- _Instructions to follow_: Only lines with the string "legend" should be returned from the data below.

- _Data excerpts_:
↓↓↓

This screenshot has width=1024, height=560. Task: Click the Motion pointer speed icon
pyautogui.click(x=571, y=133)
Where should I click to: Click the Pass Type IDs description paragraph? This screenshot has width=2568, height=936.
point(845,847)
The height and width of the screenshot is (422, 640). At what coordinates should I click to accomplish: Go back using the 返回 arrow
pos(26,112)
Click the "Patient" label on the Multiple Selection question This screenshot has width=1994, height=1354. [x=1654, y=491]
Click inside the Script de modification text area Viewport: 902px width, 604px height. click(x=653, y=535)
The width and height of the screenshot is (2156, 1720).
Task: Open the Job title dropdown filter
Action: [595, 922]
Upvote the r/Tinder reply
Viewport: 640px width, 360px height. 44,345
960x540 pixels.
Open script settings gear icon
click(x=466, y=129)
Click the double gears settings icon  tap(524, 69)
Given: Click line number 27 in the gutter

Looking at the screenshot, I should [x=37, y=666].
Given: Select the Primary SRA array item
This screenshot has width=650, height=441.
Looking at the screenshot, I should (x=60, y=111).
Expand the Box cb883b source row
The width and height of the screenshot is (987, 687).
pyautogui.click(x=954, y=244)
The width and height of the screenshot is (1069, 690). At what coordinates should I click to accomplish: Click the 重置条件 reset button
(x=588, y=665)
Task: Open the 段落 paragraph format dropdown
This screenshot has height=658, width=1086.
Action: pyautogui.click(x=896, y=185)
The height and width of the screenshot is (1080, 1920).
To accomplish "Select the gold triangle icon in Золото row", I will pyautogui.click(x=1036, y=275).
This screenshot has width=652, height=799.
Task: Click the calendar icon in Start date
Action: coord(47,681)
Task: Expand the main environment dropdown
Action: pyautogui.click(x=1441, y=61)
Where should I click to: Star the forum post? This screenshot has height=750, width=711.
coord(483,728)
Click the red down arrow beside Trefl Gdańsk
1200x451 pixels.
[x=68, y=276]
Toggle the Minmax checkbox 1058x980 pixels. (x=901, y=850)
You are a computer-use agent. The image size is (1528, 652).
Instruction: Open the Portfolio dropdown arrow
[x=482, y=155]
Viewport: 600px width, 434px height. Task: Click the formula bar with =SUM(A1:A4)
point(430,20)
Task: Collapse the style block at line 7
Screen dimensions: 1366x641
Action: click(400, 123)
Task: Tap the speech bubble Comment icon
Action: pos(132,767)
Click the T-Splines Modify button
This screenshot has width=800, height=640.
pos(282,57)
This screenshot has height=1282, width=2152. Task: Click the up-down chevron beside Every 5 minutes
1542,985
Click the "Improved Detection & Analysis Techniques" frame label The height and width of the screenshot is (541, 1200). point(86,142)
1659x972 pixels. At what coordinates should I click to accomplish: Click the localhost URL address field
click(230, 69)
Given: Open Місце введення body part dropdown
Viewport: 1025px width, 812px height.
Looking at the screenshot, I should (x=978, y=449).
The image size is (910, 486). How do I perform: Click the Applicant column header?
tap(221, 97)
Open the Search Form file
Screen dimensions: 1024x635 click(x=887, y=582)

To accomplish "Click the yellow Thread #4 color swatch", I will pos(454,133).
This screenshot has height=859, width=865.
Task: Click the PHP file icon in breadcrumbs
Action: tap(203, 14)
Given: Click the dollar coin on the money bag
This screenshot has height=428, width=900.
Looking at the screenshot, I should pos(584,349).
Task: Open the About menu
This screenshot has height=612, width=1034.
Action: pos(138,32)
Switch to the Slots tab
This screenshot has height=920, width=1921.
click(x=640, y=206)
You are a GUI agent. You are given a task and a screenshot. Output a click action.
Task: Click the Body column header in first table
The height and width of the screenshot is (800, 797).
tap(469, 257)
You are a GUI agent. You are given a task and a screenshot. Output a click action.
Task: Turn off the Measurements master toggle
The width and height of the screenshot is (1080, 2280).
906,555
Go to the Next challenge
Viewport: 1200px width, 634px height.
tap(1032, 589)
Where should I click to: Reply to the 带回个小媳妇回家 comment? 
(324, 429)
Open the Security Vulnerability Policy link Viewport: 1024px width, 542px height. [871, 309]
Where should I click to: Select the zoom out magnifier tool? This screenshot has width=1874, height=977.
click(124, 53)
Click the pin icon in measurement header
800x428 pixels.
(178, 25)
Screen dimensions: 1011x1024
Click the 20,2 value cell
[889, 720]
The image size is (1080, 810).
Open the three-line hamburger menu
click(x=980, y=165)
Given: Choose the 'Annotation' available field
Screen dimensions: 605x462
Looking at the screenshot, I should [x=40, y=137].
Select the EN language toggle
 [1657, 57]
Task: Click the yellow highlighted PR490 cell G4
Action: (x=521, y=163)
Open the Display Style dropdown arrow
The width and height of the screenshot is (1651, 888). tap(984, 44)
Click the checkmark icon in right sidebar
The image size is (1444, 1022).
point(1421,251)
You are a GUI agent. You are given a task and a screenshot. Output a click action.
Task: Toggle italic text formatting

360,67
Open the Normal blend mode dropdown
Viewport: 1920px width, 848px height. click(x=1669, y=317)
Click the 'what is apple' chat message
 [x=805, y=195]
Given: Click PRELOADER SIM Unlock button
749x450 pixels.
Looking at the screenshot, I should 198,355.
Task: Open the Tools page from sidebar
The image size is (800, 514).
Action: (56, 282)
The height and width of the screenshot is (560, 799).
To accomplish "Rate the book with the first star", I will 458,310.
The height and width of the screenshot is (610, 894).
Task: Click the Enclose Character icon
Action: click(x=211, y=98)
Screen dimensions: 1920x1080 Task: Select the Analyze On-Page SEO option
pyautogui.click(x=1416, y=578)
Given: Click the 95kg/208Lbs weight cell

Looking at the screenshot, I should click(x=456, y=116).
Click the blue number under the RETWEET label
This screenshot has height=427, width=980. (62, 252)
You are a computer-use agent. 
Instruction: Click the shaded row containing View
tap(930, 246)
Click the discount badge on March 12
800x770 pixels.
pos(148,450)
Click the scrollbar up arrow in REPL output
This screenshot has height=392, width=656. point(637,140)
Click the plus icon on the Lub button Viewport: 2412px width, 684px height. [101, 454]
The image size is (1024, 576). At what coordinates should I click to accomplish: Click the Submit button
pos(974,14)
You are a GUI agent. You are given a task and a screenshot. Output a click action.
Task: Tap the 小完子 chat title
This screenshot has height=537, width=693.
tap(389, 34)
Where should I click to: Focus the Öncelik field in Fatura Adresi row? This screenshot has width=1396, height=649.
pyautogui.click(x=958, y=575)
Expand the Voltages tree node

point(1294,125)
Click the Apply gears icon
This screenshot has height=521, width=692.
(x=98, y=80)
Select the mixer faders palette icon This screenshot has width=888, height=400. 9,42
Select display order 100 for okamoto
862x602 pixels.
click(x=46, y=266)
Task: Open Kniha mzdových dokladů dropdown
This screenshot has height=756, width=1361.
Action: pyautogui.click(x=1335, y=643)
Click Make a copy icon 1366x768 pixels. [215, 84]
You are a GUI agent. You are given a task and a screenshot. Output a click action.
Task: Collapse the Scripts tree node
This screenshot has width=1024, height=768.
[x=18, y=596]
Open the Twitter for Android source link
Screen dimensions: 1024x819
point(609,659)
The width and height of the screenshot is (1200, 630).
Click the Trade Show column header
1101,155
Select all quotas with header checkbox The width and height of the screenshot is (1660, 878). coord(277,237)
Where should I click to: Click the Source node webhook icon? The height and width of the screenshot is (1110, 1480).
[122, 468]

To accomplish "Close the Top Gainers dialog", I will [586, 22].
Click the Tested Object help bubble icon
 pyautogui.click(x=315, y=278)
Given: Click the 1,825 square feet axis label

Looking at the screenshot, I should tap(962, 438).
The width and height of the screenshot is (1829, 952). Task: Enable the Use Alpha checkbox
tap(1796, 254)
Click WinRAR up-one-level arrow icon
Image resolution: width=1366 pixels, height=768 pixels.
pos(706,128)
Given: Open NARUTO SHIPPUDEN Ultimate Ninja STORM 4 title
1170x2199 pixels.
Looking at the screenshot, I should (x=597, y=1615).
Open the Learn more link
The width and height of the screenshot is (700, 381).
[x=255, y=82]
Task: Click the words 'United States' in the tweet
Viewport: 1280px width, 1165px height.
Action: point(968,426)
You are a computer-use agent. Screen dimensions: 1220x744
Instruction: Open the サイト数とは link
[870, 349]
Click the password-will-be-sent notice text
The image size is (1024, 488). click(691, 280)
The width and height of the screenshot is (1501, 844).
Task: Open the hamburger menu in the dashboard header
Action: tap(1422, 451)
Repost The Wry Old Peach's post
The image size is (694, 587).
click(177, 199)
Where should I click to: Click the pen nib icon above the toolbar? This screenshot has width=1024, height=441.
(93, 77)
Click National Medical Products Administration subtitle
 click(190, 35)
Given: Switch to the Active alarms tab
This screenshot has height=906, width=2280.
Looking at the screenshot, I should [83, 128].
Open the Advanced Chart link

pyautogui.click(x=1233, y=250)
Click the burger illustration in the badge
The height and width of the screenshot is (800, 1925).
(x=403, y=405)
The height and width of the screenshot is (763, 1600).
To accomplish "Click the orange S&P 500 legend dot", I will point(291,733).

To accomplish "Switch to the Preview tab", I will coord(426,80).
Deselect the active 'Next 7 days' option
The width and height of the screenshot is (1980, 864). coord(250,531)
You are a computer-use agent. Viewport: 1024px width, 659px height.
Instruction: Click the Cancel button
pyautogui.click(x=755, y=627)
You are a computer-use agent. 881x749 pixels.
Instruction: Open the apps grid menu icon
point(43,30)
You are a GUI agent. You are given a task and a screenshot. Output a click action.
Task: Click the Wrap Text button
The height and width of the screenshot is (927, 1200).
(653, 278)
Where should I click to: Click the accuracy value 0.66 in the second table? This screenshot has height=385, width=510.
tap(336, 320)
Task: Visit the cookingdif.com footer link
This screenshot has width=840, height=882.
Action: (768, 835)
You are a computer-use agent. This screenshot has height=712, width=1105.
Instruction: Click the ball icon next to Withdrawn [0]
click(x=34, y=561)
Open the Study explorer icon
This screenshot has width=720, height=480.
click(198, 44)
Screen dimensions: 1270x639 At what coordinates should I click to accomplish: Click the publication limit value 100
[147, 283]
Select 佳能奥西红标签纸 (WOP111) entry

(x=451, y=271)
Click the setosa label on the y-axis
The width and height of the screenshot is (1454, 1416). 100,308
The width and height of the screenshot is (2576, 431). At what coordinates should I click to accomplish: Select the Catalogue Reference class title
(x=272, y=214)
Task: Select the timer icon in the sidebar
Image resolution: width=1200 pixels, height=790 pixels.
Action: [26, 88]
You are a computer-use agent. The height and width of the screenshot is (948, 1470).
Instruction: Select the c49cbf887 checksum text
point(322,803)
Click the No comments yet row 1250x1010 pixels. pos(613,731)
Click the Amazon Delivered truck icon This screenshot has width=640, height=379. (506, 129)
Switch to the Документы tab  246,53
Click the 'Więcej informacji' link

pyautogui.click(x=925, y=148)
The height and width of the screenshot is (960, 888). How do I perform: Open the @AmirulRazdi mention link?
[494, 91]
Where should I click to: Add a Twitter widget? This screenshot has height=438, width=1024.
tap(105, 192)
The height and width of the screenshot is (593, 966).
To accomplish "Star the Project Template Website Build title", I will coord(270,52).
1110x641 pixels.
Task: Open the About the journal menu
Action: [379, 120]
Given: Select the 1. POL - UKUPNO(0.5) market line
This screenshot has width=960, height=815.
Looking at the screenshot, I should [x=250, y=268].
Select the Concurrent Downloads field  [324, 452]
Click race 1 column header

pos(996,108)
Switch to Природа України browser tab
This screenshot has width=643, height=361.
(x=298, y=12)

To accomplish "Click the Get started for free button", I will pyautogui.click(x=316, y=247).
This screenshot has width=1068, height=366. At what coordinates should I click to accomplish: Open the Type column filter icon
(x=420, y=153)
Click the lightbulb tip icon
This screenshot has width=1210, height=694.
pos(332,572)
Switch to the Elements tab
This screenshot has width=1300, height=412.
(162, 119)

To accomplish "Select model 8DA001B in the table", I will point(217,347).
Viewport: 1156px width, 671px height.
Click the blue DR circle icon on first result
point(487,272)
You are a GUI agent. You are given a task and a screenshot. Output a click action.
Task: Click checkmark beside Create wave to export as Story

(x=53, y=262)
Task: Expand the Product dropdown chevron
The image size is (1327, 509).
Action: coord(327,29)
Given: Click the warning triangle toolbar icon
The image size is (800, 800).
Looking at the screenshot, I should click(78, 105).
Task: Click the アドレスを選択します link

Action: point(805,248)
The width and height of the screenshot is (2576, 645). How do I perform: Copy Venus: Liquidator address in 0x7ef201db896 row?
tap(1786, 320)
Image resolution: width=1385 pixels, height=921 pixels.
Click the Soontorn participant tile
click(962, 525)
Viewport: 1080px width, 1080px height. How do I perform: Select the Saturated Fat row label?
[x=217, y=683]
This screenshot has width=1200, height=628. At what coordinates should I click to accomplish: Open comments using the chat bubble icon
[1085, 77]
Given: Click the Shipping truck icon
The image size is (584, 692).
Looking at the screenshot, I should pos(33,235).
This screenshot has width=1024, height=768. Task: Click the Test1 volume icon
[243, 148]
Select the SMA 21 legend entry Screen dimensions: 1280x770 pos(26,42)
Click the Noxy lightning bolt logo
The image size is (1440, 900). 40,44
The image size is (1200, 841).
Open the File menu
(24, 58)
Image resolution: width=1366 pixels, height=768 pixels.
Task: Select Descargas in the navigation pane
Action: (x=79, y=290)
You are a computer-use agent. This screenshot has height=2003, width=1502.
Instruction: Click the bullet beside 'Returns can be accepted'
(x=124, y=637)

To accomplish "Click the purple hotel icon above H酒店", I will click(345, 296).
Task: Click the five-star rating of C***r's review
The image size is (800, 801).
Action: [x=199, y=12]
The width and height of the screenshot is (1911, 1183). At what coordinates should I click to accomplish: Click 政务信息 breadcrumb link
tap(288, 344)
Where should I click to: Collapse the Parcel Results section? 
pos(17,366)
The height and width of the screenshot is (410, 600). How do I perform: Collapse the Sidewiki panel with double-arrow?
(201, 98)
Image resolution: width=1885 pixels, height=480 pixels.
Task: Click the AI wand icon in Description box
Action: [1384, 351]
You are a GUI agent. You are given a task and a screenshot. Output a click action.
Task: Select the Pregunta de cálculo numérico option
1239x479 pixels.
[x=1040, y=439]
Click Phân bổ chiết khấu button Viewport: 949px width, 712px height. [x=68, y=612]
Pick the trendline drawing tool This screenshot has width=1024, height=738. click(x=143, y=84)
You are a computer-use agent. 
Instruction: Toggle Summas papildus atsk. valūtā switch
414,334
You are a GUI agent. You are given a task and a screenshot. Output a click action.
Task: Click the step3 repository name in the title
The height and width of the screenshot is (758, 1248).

↑↑↑

- _Result of the task_:
To accomplish "Click the orange S&P 500 legend dot", I will point(291,733).
Select the SMA 21 legend entry Screen dimensions: 1280x770 pos(26,42)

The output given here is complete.